Internet service providers like Verizon quickly objected to the Copyright Office’s alternative. "Let’s say the recording industry wants the names of our subscribers," said Verizon VP and associate general counsel Sarah Deutsch in an interview with News.com. "Is objecting to the request interfering with the efforts to detect infringing uses? It seems to be." With the support of 17 companies including Verizon, the Home Recording Rights Coalition proposed an alternative in late August that amended the Induce Act’s language to cover only technology "specifically designed to cause or enable infringement." The Recording Industry Association of America objected to the revision, claiming that it wouldn’t cover peer-to-peer networks.

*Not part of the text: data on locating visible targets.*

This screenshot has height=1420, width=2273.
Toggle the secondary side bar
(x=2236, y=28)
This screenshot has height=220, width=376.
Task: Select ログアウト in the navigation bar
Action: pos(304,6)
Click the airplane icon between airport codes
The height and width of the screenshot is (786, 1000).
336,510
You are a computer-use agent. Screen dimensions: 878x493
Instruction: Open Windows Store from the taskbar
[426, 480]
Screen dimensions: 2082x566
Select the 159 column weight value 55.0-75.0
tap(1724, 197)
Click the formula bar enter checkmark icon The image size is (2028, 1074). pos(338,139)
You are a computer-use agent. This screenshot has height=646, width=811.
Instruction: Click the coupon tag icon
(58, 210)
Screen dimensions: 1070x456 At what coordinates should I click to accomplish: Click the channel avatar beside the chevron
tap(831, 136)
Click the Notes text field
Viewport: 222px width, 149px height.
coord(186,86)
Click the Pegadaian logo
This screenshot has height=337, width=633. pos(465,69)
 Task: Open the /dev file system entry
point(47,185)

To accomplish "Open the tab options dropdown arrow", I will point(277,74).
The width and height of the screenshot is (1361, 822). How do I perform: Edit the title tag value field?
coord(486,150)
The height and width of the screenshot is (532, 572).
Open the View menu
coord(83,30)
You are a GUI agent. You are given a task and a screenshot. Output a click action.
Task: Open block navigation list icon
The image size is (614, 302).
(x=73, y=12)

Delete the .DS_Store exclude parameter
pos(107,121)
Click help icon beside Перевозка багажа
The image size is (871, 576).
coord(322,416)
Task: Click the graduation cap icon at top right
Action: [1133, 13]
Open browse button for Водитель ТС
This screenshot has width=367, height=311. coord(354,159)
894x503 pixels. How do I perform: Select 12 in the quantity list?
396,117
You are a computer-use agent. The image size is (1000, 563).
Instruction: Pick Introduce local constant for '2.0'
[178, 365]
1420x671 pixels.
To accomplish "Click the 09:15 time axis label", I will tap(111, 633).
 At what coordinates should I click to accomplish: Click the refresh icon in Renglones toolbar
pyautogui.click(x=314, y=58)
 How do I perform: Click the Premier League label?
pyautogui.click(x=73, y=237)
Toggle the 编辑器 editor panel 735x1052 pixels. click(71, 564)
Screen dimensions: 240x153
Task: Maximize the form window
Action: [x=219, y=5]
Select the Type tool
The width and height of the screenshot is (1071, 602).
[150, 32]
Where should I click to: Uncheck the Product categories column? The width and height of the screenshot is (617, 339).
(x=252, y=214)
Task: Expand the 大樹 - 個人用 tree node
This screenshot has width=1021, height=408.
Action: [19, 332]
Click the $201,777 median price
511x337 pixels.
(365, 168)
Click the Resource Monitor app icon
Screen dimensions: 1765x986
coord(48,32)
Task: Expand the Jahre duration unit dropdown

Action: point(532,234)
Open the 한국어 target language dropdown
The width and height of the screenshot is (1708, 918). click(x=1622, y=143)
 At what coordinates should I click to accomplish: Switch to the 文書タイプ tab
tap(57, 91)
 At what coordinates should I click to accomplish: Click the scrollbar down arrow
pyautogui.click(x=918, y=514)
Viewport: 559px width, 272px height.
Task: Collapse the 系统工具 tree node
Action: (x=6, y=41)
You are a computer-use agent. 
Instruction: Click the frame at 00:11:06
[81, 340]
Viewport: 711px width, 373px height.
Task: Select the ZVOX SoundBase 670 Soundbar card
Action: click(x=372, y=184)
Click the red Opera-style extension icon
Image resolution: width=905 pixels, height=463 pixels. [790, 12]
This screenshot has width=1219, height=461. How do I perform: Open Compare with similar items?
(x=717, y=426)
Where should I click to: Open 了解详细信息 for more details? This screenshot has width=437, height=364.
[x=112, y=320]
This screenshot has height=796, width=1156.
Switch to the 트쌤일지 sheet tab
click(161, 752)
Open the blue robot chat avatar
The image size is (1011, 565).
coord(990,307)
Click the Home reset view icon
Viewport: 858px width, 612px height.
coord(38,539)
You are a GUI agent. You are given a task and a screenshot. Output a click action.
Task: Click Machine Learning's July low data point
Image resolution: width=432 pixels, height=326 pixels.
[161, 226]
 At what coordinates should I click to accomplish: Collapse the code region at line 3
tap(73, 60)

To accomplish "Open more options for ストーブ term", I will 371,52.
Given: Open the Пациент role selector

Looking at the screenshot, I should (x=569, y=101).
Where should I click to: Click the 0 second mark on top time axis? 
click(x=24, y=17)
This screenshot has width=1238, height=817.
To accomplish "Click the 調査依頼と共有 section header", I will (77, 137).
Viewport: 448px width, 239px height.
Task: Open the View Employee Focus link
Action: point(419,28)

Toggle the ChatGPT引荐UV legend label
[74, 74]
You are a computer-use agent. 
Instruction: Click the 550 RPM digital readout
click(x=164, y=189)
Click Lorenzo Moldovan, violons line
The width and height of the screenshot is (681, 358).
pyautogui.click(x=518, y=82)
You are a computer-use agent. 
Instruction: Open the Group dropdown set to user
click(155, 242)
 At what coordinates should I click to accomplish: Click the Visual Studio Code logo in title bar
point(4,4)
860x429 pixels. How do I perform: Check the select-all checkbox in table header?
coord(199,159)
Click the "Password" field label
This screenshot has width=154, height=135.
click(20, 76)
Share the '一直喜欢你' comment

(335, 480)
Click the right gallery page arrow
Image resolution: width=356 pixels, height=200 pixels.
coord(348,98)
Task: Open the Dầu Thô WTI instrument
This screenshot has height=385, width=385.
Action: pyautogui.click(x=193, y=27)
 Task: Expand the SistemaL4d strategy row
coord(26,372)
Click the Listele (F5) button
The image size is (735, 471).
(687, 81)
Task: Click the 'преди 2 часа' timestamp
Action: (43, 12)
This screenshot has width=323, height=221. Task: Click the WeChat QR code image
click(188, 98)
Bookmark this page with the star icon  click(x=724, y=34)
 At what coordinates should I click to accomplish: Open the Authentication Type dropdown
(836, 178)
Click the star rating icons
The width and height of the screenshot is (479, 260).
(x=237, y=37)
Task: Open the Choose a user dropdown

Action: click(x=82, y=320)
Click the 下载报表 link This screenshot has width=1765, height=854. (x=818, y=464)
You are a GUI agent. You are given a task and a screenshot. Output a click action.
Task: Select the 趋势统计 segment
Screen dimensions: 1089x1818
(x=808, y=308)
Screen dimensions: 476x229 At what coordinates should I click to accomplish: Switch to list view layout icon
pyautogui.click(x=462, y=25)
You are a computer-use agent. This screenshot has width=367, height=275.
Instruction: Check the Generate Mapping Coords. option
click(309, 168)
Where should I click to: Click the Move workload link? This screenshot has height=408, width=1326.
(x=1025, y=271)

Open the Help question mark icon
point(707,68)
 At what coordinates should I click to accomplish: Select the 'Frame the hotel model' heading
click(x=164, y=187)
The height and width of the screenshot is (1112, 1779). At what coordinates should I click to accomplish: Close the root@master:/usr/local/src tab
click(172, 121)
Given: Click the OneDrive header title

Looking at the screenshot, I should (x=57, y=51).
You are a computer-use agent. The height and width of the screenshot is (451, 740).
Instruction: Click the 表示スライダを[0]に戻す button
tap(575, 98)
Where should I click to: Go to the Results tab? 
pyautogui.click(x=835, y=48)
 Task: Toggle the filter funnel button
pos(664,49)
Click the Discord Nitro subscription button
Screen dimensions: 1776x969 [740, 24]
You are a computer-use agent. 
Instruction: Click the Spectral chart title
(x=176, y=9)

In September, a group called Downhill Battle—which advocates a loosening of copyright restrictions on everything from sampling to file-sharing—created a "Save Betamax" Web site to lobby consumers to contact their legislators and express opposition to the Induce Act in any of its proposed forms. According to the Web site, more than 5,000 people have signed up.

On the opposite end of the political spectrum is the American Conservative Union, which traditionally endorses strict copyright law but calls the Induce Act (SB2560) an "attack (on) consumers' right to use technologies" in magazine ads featuring a mock movie marquee with the words "The S.2560 Horror" and the text "the scary part is that it features Republicans."

The real threat of the Induce Act is that it would have a chilling effect on investment in and R&D for new technology, Wilhelms says. "The whole Induce bill--and the discussion draft--only make sense if you believe that we have reached the end of technological advancement in the way we share information; that email and P2P are at the end of a trail that began with the cave paintings in Lasceaux. If you don’t believe that, then giving anyone who has an interest in maintaining the present scheme of things the power to control what comes next is counterintuitive."

The Induce Act (SB2560) is currently under review by the Senate Judiciary Committee, and is expected to come up for committee vote on September 30.